(Work task): Below are some records; reproduce them exactly.

(Dataset entries)
***
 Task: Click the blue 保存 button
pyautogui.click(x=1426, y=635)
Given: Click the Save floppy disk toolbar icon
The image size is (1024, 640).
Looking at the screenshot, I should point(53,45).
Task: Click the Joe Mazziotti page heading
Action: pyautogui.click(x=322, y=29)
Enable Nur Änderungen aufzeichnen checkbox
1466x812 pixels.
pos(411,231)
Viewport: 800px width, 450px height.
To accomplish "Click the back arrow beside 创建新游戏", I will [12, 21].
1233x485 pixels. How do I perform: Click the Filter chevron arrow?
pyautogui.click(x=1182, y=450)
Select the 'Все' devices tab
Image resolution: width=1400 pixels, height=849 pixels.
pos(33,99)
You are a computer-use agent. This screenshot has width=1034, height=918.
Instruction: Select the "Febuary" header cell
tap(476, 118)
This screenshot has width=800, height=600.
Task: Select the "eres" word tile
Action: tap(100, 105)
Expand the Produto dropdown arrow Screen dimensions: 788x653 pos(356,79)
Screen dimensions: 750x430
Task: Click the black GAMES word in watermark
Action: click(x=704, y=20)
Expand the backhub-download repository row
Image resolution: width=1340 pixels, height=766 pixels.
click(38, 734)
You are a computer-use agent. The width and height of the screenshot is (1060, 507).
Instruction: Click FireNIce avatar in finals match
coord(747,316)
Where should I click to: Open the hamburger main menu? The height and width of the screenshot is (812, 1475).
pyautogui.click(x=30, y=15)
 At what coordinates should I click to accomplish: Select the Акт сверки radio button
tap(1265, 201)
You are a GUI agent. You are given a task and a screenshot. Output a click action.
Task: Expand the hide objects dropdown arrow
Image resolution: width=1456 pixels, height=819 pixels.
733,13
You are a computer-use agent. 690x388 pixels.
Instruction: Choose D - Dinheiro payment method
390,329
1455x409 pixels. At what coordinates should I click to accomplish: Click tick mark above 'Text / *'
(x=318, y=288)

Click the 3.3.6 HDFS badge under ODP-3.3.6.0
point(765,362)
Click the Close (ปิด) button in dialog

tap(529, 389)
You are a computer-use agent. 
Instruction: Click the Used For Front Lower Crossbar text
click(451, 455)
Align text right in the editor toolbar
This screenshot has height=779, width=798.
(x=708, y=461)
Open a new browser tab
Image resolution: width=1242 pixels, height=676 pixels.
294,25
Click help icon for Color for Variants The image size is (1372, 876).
***
(Result):
 Task: Click the blue 保存 button
pyautogui.click(x=1426, y=635)
Given: Click the Save floppy disk toolbar icon
The image size is (1024, 640).
Looking at the screenshot, I should point(53,45).
Task: Click the Joe Mazziotti page heading
Action: pyautogui.click(x=322, y=29)
Enable Nur Änderungen aufzeichnen checkbox
1466x812 pixels.
pos(411,231)
Viewport: 800px width, 450px height.
To accomplish "Click the back arrow beside 创建新游戏", I will [12, 21].
1233x485 pixels. How do I perform: Click the Filter chevron arrow?
pyautogui.click(x=1182, y=450)
Select the 'Все' devices tab
Image resolution: width=1400 pixels, height=849 pixels.
pos(33,99)
You are a computer-use agent. This screenshot has width=1034, height=918.
Instruction: Select the "Febuary" header cell
tap(476, 118)
This screenshot has width=800, height=600.
Task: Select the "eres" word tile
Action: tap(100, 105)
Expand the Produto dropdown arrow Screen dimensions: 788x653 pos(356,79)
Screen dimensions: 750x430
Task: Click the black GAMES word in watermark
Action: click(x=704, y=20)
Expand the backhub-download repository row
Image resolution: width=1340 pixels, height=766 pixels.
click(38, 734)
You are a computer-use agent. The width and height of the screenshot is (1060, 507).
Instruction: Click FireNIce avatar in finals match
coord(747,316)
Where should I click to: Open the hamburger main menu? The height and width of the screenshot is (812, 1475).
pyautogui.click(x=30, y=15)
 At what coordinates should I click to accomplish: Select the Акт сверки radio button
tap(1265, 201)
You are a GUI agent. You are given a task and a screenshot. Output a click action.
Task: Expand the hide objects dropdown arrow
Image resolution: width=1456 pixels, height=819 pixels.
733,13
You are a computer-use agent. 690x388 pixels.
Instruction: Choose D - Dinheiro payment method
390,329
1455x409 pixels. At what coordinates should I click to accomplish: Click tick mark above 'Text / *'
(x=318, y=288)

Click the 3.3.6 HDFS badge under ODP-3.3.6.0
point(765,362)
Click the Close (ปิด) button in dialog

tap(529, 389)
You are a computer-use agent. 
Instruction: Click the Used For Front Lower Crossbar text
click(451, 455)
Align text right in the editor toolbar
This screenshot has height=779, width=798.
(x=708, y=461)
Open a new browser tab
Image resolution: width=1242 pixels, height=676 pixels.
294,25
Click help icon for Color for Variants The image size is (1372, 876).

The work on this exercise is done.